**What is required**
Word for word, reproduce every line of the data below.

[Start of section]

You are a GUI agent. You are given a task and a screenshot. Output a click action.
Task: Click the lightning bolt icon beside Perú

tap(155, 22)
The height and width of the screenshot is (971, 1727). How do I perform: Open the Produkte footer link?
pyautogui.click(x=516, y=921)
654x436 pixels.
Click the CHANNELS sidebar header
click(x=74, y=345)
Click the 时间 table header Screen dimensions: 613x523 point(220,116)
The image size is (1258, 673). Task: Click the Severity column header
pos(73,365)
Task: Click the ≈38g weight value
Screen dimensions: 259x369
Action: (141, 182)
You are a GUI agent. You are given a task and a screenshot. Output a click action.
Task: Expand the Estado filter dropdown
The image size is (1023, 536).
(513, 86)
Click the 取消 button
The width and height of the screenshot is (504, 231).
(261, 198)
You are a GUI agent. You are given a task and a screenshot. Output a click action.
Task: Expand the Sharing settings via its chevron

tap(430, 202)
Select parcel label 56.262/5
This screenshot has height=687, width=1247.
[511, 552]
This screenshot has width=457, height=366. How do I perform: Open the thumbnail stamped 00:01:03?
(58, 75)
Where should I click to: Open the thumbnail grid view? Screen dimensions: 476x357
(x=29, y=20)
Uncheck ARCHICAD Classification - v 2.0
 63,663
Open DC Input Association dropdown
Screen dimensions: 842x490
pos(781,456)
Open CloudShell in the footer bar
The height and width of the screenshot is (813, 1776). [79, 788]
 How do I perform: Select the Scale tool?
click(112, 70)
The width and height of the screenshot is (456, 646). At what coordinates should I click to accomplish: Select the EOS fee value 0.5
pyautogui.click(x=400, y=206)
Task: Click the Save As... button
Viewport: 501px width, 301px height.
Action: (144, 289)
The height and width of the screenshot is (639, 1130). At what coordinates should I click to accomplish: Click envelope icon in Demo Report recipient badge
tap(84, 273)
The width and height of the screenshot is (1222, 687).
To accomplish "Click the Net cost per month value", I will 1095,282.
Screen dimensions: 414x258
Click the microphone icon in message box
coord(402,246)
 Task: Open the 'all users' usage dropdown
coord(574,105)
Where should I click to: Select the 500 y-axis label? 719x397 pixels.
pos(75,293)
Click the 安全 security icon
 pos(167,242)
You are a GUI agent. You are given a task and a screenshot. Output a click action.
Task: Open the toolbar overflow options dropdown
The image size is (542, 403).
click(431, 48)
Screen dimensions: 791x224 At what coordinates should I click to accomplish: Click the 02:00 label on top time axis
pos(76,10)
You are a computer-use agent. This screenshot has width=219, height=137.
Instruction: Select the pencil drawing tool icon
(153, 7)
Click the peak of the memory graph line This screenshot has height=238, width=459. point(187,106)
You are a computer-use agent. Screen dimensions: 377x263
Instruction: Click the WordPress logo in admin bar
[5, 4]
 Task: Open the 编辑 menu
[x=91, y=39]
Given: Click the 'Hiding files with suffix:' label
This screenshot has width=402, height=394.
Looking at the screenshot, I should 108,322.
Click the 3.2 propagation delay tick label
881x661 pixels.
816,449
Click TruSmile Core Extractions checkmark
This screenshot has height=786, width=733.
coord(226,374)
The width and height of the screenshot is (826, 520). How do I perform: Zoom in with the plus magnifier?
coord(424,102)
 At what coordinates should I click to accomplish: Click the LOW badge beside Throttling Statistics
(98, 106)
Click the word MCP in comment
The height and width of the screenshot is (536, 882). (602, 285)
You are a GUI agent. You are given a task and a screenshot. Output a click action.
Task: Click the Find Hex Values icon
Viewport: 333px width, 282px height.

[End of section]

**Solution**
You are a GUI agent. You are given a task and a screenshot. Output a click action.
Task: Click the lightning bolt icon beside Perú

tap(155, 22)
The height and width of the screenshot is (971, 1727). How do I perform: Open the Produkte footer link?
pyautogui.click(x=516, y=921)
654x436 pixels.
Click the CHANNELS sidebar header
click(x=74, y=345)
Click the 时间 table header Screen dimensions: 613x523 point(220,116)
The image size is (1258, 673). Task: Click the Severity column header
pos(73,365)
Task: Click the ≈38g weight value
Screen dimensions: 259x369
Action: (141, 182)
You are a GUI agent. You are given a task and a screenshot. Output a click action.
Task: Expand the Estado filter dropdown
The image size is (1023, 536).
(513, 86)
Click the 取消 button
The width and height of the screenshot is (504, 231).
(261, 198)
You are a GUI agent. You are given a task and a screenshot. Output a click action.
Task: Expand the Sharing settings via its chevron

tap(430, 202)
Select parcel label 56.262/5
This screenshot has height=687, width=1247.
[511, 552]
This screenshot has width=457, height=366. How do I perform: Open the thumbnail stamped 00:01:03?
(58, 75)
Where should I click to: Open the thumbnail grid view? Screen dimensions: 476x357
(x=29, y=20)
Uncheck ARCHICAD Classification - v 2.0
 63,663
Open DC Input Association dropdown
Screen dimensions: 842x490
pos(781,456)
Open CloudShell in the footer bar
The height and width of the screenshot is (813, 1776). [79, 788]
 How do I perform: Select the Scale tool?
click(112, 70)
The width and height of the screenshot is (456, 646). At what coordinates should I click to accomplish: Select the EOS fee value 0.5
pyautogui.click(x=400, y=206)
Task: Click the Save As... button
Viewport: 501px width, 301px height.
Action: (144, 289)
The height and width of the screenshot is (639, 1130). At what coordinates should I click to accomplish: Click envelope icon in Demo Report recipient badge
tap(84, 273)
The width and height of the screenshot is (1222, 687).
To accomplish "Click the Net cost per month value", I will 1095,282.
Screen dimensions: 414x258
Click the microphone icon in message box
coord(402,246)
 Task: Open the 'all users' usage dropdown
coord(574,105)
Where should I click to: Select the 500 y-axis label? 719x397 pixels.
pos(75,293)
Click the 安全 security icon
 pos(167,242)
You are a GUI agent. You are given a task and a screenshot. Output a click action.
Task: Open the toolbar overflow options dropdown
The image size is (542, 403).
click(431, 48)
Screen dimensions: 791x224 At what coordinates should I click to accomplish: Click the 02:00 label on top time axis
pos(76,10)
You are a computer-use agent. This screenshot has width=219, height=137.
Instruction: Select the pencil drawing tool icon
(153, 7)
Click the peak of the memory graph line This screenshot has height=238, width=459. point(187,106)
You are a computer-use agent. Screen dimensions: 377x263
Instruction: Click the WordPress logo in admin bar
[5, 4]
 Task: Open the 编辑 menu
[x=91, y=39]
Given: Click the 'Hiding files with suffix:' label
This screenshot has width=402, height=394.
Looking at the screenshot, I should 108,322.
Click the 3.2 propagation delay tick label
881x661 pixels.
816,449
Click TruSmile Core Extractions checkmark
This screenshot has height=786, width=733.
coord(226,374)
The width and height of the screenshot is (826, 520). How do I perform: Zoom in with the plus magnifier?
coord(424,102)
 At what coordinates should I click to accomplish: Click the LOW badge beside Throttling Statistics
(98, 106)
Click the word MCP in comment
The height and width of the screenshot is (536, 882). (602, 285)
You are a GUI agent. You are given a task and a screenshot. Output a click action.
Task: Click the Find Hex Values icon
Viewport: 333px width, 282px height.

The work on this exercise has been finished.